_TEXTO DE LECTURA_
■ ■ ■
Al poco, los demás lo siguieron: mi reloj dejó de ser un objeto maravilloso y se convirtió en un juguete con trampa, y yo con él, en un vendedor de crecepelos. M no era mal tipo, sólo era grande y un poco lento. “Las azoteas de las casas altas suelen ser también las viviendas peor amuebladas” me explicaría, tiempo después, Balzac en una de sus novelas.
Mi tío Daniel no venía todos los veranos. Lo hacía sólo cada cuatro años. No traía regalos, si acaso un libro que aún conservo, un libro de imágenes desvaídas sobre maravillas del mundo: la cueva de Fingal, las nebulosas, los motores a reacción, asombros por el estilo. No traía regalos, pero traía historias. Me hablaba de pumas feroces y simios gigantescas, de los Andes blancos y perpetuos, de Machu Pichu, de su silencio oscuro y eterno, de los peligros de la selva, de los nativos, de su risa pequeña, de sus sueños.
A diferencia de mis primos, mi tío era muy estricto en cuanto al respeto, a la conducta, al lugar que me correspondía por mi edad entre el resto. Pero era igualmente cariñoso: ni aún durante un castigo se rehusaba a una broma o a un beso. En ocasiones, yo lo odiaba por eso; de niño, los sentimientos son blancos o negros; no sabía entonces que mucho de lo mejor de mí se lo debo.
La mayor parte del tiempo, yo lo escuchaba embobado hablar de insectos de alas transparentes, como láminas de hielo, de árboles de madera tan dura que eran capaces de mellar el mejor temple de acero, de la lluvia incesante, de la bondad de los nativos, del lento Amazonas que por la noche reflejaba las estrellas y de las extraordinarias criaturas que nadaban en su interior o aguardaban en sus riberas al acecho.
En el colegio, durante el recreo, yo replicaba aquellas historias a mi manera. Hablaba de mi tío el misionero, del altiplano por el que se aventuraba en busca de misterios, de sus encuentros con animales salvajes y tribus en la selva. Hablaba de ciudades perdidas en lo alto o enterradas bajo la infinita maleza. Bloques de piedra enormes, tallados con la pericia de un joyero, que surgían de la tierra como dientes colosales de un gigante muerto. Más que el afán de recabar atención, me movía la necesidad de compartir el asombro que me desbordaba por dentro.
■ ■ ■
_DATOS DE ORIGEN_
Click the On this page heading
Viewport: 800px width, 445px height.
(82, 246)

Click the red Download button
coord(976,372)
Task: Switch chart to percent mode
■ ■ ■
_REALIZA LO SIGUIENTE_
A: Extrae del relato sobre el tío Daniel el fragmento que va de "A diferencia de" a "se lo debo.".
B: Escribe la continuación del relato sobre el tío Daniel a partir de su última oración.
Los datos son un material aparte del relato sobre el tío Daniel.

_RESULTADOS ESPERADOS_
A:
A diferencia de mis primos, mi tío era muy estricto en cuanto al respeto, a la conducta, al lugar que me correspondía por mi edad entre el resto. Pero era igualmente cariñoso: ni aún durante un castigo se rehusaba a una broma o a un beso. En ocasiones, yo lo odiaba por eso; de niño, los sentimientos son blancos o negros; no sabía entonces que mucho de lo mejor de mí se lo debo.

B:
Entonces no me daba cuenta, pero al contrario de lo sucedido con el reloj de mis primos, nadie en la escuela, ni siquiera M, tampoco después, en el colegio. pusieron nunca en duda mis narraciones ni mis excesos: me buscaban, me preguntaban por él: «¿cuándo vuelve tu tío?, ¿cuenta algo?, ¿cómo era?». Yo agradecía el interés, me hinchaba de imaginación y magnificaba los hechos, y aun así, no creo haber llegado jamás a entrever la verdadera grandeza de un hombre tan severo como risueño que empleó su vida en construir hogares, escuelas, templos, que enseñó a leer y a escribir a centenares de mayores y pequeños, que nunca se permitió más lujo que algún viaje a tierra sagrada, compartir el plato con los suyos o leer una sencilla novela; alguien de quien jamás conocí un no como respuesta frente a las necesidades ajenas.
De alguna manera que nunca he querido asumir, soy él en muchos aspectos. Mi carácter, mi humor, mis mejores anhelos son los suyos o se asemejan; como él, me encolerizo pronto, como él, se me pasa al momento; como él, no sé guardar rencor ni malos recuerdos. Como él, a veces construyo casas, como él, a veces cuento historias; pero a diferencia de él, yo cobro por eso.
Tras su muerte, entro en la celda. No hay nada porque nunca acumuló nada. Recojo su bastón, mi hermana le acerca a mi hija un reloj viejo. Ni sé ahora por qué me emociono mientras escribo esto. O acaso sí lo sé y no me atrevo a pensar en ello: lo diré, pues: a diferencia de mí, sé con insobornable certeza que mi mundo pequeño, pero sobre todo el mundo de ahí afuera, ese extraño mundo nuestro, fueron mucho mejores con él dentro.